Nun spricht im Prinzip nichts dagegen, dass eine Branche mit allen legalen Mitteln versucht, Verschlechterungen zu verhindern. Das Problem ist nur, dass systemrelevante Banken, wie der Name schon sagt, weit über ihren Kernbereich hinaus über Macht und Einfluss verfügen. Wenn Banken „too big to fail“ sein können, sind sie dem durchschnittlichen Regierungschef auch zu groß, um sich mit ihnen anzulegen. Die ungarische Regierung probiert derzeit aus, ob das funktioniert. In Budapest wurde eine vergleichsweise sehr hohe Bankensteuer beschlossen, die auch heimische Institute empfindlich treffen wird. Anlass dafür war aber weniger ein Anfall von Verwegenheit, sondern vielmehr das gähnende ungarische Budgetloch.

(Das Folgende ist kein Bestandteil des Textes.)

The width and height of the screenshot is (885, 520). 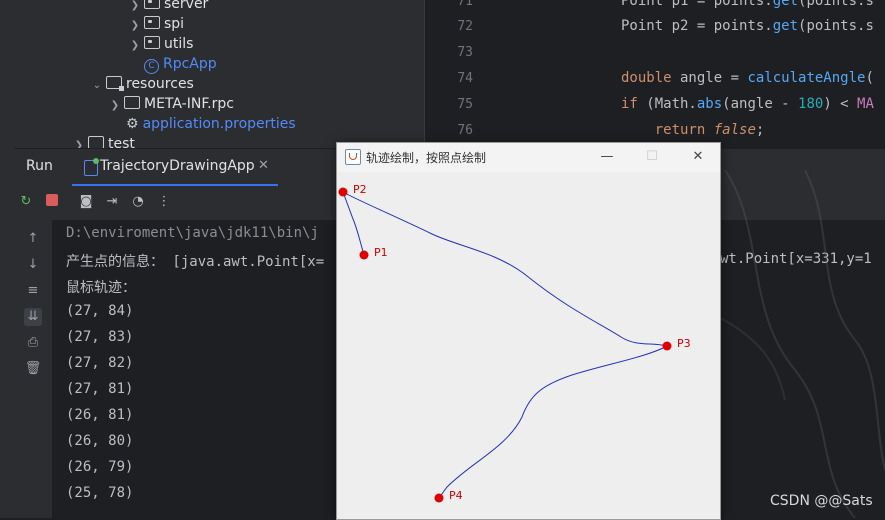 What do you see at coordinates (465, 26) in the screenshot?
I see `line-number: 72` at bounding box center [465, 26].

Es ist ein wenig in Vergessenheit geraten– deshalb noch einmal zur Erinnerung: Die Banken waren in der gerade halbwegs überstandenen Wirtschaftskrise zuerst Täter, dann erst Opfer. Eben weil sich die Branche in den vergangenen Jahren so souverän gegen härtere Auflagen zur Wehr gesetzt hat, konnte das System kollabieren. Das Selbstbewusstsein, mit dem etwa strengere Eigenkapitalvorschriften jetzt wieder mit Horrorgeschichten torpediert werden, ist angesichts dieser Vorgeschichte bemerkenswert.

Der Stresstest maß die Auswirkungen diverser Krisenannahmen auf die Stabilität der geprüften Banken. Ein Glück für die Branche, dass die Worst-Case-Szenarien nicht so schlimm waren wie jene aus den eigenen Lobbying-Manufakturen. Dann hätte wohl kaum eine Bank bestanden.